Stresa, ipotesi trafilamento per la rottura della fune. Le novità

Intanto Eitan lascia oggi la rianimazione a breve per un reparto di degenza normale: ha chiesto del gelato. Cosa emerge dai rilievi e le ipotesi al vaglio

Stresa, ipotesi trafilamento per la rottura della fune. Le novità

Proseguono gli accertamenti tecnici per far luce sulle cause del guasto alla funivia di Stresa-Mottarone.

In attesa degli incidenti probatori irripetibili e della rimozione della cabina (che potrebbe comportare anche l’asportazione di alcuni alberi nei quali sono incastrate le lamiere), emerge una probabile ipotesi alla base del guasto ai freni.

Sembra che il blocco che si era verificato più volte nei giorni precedenti la tragedia possa essere provocato anche da una perdita di tensione della fune traente.

La conseguenza sarebbe stata la rottura della testa fusa che ha causato il disastro.

 

Le cause dell’incidente: un possibile trafilamento?

La risposta alle domande sulle cause della rottura del cavo della funivia potrebbe essere nel trafilamento, ossia che la fune stessa si sia rotta vicino alla "testa fusa", il punto in cui si salda alla cabina.

Nella deposizione resa davanti ai pubblici ministeri di Verbania, il caposervizio dell’impianto, Gabriele Tadini, che si trova ai domiciliari, ha detto di aver avvertito dei rumori anomali causati da una perdita di pressione del sistema frenante della cabina.

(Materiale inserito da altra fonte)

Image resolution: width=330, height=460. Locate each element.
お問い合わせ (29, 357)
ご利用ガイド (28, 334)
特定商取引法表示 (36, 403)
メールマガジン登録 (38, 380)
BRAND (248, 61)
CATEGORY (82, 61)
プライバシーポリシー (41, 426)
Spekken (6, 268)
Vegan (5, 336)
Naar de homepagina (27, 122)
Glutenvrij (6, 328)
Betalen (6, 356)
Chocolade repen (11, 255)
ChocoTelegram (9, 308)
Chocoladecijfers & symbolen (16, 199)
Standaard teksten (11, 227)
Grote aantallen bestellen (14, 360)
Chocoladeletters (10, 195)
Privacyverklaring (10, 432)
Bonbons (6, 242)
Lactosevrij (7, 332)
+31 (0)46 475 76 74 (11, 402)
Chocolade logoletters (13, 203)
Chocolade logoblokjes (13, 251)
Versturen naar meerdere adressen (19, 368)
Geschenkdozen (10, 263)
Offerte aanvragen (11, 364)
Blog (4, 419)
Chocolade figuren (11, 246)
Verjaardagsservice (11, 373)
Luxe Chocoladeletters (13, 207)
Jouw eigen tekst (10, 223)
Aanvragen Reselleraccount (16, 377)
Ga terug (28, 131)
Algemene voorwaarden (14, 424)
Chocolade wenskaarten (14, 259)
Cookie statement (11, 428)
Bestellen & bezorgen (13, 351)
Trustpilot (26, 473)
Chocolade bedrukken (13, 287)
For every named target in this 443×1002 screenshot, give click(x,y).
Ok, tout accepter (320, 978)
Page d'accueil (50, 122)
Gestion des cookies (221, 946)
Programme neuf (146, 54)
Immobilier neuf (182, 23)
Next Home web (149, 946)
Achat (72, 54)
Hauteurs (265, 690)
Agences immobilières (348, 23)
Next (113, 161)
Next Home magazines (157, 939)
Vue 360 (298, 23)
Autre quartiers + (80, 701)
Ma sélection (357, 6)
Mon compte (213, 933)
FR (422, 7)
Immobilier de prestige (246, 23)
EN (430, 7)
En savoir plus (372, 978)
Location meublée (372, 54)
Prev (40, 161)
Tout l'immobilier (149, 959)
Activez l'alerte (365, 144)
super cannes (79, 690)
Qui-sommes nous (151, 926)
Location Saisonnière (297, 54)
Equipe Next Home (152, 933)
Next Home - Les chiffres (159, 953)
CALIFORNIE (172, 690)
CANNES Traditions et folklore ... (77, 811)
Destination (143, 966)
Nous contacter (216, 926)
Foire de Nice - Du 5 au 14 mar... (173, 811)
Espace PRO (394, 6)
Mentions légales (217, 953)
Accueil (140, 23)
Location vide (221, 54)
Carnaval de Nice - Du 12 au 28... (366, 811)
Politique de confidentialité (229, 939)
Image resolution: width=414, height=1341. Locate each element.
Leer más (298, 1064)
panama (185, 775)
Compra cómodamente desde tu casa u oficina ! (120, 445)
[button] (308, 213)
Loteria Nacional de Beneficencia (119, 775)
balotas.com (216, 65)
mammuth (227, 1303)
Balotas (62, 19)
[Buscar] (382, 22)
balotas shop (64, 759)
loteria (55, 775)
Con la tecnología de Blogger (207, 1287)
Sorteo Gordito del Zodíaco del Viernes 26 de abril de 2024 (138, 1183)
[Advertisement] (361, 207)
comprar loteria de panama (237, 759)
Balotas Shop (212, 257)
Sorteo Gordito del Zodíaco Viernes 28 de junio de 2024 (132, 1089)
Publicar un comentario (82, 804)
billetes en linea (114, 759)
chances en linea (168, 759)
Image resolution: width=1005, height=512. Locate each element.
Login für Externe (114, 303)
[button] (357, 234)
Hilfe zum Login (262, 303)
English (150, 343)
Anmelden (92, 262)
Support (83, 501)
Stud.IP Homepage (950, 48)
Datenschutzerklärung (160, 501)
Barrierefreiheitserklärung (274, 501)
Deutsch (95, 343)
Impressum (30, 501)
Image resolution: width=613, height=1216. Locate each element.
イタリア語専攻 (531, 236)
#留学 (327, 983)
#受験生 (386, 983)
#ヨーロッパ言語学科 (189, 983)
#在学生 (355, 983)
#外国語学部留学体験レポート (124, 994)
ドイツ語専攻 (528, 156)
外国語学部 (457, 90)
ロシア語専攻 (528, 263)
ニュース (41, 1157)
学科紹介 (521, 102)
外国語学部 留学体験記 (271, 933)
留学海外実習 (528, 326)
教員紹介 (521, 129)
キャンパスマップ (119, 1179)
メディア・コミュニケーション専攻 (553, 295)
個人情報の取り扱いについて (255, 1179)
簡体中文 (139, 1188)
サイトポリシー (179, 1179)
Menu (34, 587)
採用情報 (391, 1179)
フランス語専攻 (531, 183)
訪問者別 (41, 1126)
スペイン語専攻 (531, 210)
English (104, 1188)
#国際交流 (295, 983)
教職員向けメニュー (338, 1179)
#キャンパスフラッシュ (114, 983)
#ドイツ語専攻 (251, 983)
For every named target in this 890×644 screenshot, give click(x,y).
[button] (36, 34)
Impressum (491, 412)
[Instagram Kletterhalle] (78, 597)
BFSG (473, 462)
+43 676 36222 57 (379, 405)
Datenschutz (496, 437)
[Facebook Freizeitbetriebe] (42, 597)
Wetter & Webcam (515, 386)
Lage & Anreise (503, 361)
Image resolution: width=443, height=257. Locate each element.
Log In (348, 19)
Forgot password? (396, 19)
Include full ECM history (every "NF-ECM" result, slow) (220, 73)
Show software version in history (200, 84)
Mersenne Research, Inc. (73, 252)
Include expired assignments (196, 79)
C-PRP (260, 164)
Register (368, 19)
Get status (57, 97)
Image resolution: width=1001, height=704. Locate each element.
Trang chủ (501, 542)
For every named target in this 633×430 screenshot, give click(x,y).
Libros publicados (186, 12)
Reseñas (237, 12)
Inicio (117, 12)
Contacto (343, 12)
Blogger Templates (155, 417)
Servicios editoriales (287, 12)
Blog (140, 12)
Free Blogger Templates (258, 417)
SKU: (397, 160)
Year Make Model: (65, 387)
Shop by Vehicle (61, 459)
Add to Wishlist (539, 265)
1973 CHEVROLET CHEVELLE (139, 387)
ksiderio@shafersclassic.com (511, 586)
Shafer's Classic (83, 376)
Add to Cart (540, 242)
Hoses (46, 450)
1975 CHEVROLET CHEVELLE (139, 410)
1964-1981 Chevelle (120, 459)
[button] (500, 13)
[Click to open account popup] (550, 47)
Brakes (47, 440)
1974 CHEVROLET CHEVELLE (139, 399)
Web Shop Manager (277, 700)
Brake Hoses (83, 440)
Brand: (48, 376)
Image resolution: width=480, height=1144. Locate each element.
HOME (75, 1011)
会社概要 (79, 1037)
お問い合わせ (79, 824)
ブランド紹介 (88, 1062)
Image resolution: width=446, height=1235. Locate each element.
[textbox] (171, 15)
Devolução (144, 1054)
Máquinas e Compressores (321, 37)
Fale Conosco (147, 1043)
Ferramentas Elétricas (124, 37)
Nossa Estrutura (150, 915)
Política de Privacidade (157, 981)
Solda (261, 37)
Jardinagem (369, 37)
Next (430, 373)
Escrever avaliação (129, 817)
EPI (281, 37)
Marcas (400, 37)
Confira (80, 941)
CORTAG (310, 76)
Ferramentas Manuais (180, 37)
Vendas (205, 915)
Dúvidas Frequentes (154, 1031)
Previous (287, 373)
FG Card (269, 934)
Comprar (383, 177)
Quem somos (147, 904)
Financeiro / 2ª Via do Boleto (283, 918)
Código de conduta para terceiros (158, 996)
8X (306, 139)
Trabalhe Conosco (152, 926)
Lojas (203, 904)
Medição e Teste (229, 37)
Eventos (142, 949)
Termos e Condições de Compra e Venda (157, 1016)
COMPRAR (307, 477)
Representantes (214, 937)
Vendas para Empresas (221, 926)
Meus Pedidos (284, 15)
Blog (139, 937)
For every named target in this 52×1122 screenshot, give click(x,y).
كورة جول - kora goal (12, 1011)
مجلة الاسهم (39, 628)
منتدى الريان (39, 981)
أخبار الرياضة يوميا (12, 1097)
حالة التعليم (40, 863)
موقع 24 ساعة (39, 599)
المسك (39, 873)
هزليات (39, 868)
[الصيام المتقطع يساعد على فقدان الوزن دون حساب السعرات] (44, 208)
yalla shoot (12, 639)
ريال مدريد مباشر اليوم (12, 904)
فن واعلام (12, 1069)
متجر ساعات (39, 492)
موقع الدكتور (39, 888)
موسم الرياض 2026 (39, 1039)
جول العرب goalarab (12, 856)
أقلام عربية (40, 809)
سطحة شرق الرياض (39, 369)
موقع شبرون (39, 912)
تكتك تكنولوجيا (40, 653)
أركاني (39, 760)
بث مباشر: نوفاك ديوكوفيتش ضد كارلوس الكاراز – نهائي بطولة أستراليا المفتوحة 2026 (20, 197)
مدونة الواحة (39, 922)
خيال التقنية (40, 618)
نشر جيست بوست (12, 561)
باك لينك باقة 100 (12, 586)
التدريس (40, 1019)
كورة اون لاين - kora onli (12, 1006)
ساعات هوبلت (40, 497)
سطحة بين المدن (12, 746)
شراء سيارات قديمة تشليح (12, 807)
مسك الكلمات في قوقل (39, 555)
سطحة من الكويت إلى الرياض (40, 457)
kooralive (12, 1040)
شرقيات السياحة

Per testa fusa si intende un cuneo di piombo che si aggancia alla cabina: secondo gli esperti si tratta della parte più delicata e che sembra possa essere analizzata solo di persona da vicino, sfuggendo quindi ai rilievi magneto-induttivi che sono effettuati durante le normali manutenzioni. Per evitare il blocco della funivia, Tadini durante gli interrogatori ha ammesso di aver lasciato inseriti i cosiddetti “forchettoni” che impediscono l’entrata in funzione dei freni di emergenza.

 

Le altre ipotesi: usura e mancanza di tensione

Le altre possibili soluzioni al giallo delle cause (o, sarebbe meglio dire, concause) restano due: l’usura, che avrebbe interessato l’intreccio dei cavi, portando alla loro lacerazione; oppure problemi di tensione elettrica, che potrebbero aver causato uno “strattone” di maggior impatto, che a sua volta avrebbe provocato il cedimento della cabina. R

esta, però, da capire come un fenomeno di logoramento, che richiede molto tempo, si sia potuto verificare senza emergere dalle verifiche periodiche, né cosa possa aver causato un eventuale calo nell’alimentazione. Per ora i filmati della videosorveglianza non hanno fornito conferme alle ipotesi sul tavolo degli inquirenti.

 

Eitan fuori pericolo: oggi lascia la rianimazione

Potrebbe lasciare presto la rianimazione il piccolo Eitan, il bambino di 5 anni unico sopravvissuto alla strage e che nell’incidente ha perso il resto della famiglia. "Le condizioni sono in significativo miglioramento e la prognosi è stata sciolta" fanno sapere fonti mediche dell'ospedale Regina Margherita di Torino, dove il bambino è ricoverato e assistito dalla zia paterna Aya.

Non è più in pericolo di vita e oggi viene trasferito in un normale reperto di degenza. Appena ha potuto riprendere a mangiare da solo, sembra abbia chiesto del gelato.